==== SUPPLIED DATA
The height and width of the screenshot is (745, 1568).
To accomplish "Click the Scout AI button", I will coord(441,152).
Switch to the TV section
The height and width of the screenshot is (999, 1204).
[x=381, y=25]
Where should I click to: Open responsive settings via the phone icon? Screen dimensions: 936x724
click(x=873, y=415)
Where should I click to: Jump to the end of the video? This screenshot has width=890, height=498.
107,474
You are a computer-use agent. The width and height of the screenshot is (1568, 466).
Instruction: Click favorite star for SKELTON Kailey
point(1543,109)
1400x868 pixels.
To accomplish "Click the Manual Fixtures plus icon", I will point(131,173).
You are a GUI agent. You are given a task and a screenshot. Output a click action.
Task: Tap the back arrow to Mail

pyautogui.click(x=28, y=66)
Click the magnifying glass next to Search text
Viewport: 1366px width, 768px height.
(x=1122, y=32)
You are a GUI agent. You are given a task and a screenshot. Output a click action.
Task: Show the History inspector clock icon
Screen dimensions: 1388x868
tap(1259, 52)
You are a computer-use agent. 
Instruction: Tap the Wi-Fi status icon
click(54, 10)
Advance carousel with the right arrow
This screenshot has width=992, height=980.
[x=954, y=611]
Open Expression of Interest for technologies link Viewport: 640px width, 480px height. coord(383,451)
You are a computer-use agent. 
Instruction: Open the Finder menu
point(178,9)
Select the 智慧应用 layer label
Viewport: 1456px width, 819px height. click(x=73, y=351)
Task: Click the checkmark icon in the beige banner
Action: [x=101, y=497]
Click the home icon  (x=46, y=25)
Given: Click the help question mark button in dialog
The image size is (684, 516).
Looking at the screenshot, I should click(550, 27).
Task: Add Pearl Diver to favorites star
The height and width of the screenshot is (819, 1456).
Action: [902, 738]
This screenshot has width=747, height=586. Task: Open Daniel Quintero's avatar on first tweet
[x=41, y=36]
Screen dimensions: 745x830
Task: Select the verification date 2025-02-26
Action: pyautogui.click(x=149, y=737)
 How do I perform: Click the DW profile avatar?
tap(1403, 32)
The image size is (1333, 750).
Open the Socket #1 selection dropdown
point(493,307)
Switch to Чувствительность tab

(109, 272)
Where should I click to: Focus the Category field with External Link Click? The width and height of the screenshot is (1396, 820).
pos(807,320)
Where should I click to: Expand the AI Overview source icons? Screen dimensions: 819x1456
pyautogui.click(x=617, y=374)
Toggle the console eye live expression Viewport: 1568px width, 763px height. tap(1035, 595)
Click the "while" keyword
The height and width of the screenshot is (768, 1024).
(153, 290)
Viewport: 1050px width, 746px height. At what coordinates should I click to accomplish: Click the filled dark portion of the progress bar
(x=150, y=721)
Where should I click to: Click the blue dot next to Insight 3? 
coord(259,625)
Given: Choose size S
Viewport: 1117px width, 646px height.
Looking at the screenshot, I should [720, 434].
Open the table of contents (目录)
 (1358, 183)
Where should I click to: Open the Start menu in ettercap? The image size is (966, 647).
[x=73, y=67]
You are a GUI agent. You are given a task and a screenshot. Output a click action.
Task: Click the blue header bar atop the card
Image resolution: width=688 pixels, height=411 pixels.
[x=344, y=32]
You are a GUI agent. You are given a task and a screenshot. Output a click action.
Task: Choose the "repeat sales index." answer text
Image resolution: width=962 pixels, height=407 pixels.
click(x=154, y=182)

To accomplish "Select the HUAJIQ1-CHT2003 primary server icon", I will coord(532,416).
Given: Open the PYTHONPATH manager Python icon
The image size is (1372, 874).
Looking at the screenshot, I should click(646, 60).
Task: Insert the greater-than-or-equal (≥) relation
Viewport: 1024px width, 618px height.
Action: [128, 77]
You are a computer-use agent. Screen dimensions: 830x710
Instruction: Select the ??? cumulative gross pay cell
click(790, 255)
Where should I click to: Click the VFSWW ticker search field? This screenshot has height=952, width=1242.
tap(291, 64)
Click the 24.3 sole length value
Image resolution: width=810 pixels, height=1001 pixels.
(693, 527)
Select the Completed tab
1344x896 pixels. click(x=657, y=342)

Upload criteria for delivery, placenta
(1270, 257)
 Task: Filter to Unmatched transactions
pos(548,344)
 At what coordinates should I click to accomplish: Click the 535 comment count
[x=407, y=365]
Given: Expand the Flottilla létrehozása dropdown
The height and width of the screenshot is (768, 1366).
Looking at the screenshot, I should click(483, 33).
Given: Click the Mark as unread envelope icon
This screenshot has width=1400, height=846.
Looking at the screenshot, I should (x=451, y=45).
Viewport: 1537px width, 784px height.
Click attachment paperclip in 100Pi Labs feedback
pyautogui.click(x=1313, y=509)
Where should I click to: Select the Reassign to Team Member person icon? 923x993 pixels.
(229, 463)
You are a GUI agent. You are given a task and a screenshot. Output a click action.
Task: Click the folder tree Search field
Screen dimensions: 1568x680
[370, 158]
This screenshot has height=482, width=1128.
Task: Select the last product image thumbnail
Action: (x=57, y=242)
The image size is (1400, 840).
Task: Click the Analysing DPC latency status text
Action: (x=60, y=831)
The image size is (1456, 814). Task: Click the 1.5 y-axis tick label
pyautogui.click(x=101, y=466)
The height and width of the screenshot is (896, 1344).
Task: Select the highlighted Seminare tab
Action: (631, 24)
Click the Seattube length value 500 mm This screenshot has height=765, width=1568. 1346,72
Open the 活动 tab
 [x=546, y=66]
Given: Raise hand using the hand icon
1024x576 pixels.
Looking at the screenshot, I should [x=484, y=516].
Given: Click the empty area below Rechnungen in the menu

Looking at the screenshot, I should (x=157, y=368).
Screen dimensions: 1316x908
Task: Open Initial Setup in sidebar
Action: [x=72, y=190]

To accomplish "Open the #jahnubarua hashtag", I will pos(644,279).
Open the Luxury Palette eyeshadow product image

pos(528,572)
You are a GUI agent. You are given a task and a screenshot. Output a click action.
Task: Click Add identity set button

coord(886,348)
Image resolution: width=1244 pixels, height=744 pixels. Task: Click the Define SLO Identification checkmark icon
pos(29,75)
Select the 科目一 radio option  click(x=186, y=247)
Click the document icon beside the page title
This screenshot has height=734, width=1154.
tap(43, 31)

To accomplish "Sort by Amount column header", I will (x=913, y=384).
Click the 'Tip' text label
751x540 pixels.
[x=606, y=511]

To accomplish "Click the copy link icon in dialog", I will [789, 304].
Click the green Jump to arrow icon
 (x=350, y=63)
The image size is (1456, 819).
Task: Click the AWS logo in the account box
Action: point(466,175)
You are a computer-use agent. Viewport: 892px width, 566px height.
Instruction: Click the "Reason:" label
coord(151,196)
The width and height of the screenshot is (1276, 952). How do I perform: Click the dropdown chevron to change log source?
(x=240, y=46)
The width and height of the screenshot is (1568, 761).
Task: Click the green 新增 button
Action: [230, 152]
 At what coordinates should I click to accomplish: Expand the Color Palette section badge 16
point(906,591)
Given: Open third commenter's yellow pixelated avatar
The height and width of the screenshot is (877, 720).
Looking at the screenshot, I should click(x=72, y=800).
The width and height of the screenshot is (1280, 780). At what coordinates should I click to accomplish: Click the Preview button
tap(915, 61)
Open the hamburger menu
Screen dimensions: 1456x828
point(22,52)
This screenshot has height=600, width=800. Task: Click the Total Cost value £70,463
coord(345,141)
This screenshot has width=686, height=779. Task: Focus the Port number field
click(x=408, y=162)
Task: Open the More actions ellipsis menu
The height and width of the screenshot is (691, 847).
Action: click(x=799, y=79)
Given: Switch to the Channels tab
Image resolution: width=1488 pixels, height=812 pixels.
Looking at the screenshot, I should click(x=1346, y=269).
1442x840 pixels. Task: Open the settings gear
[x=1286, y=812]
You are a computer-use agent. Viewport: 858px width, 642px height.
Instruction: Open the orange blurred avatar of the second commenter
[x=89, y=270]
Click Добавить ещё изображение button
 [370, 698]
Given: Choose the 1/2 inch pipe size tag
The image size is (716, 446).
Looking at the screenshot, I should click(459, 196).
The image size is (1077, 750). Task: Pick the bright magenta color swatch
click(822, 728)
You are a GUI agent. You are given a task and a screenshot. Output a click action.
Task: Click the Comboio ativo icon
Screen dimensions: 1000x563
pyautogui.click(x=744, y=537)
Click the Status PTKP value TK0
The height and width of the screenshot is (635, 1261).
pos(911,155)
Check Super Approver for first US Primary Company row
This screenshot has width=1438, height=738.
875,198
========
§ TASK BRIEF: Render everything in the data from the line containing "You are a computer-use agent. The" down to the line containing "click(54, 10)", both included, as a Markdown table with the columns Row and Entry. Number each line in Row, put its text in Entry, and omit blank lines.

§ ANSWER BELOW:
| Row | Entry |
|---|---|
| 1 | You are a computer-use agent. The width and height of the screenshot is (1568, 466). |
| 2 | Instruction: Click favorite star for SKELTON Kailey |
| 3 | point(1543,109) |
| 4 | 1400x868 pixels. |
| 5 | To accomplish "Click the Manual Fixtures plus icon", I will point(131,173). |
| 6 | You are a GUI agent. You are given a task and a screenshot. Output a click action. |
| 7 | Task: Tap the back arrow to Mail |
| 8 | pyautogui.click(x=28, y=66) |
| 9 | Click the magnifying glass next to Search text |
| 10 | Viewport: 1366px width, 768px height. |
| 11 | (x=1122, y=32) |
| 12 | You are a GUI agent. You are given a task and a screenshot. Output a click action. |
| 13 | Task: Show the History inspector clock icon |
| 14 | Screen dimensions: 1388x868 |
| 15 | tap(1259, 52) |
| 16 | You are a computer-use agent.  |
| 17 | Instruction: Tap the Wi-Fi status icon |
| 18 | click(54, 10) |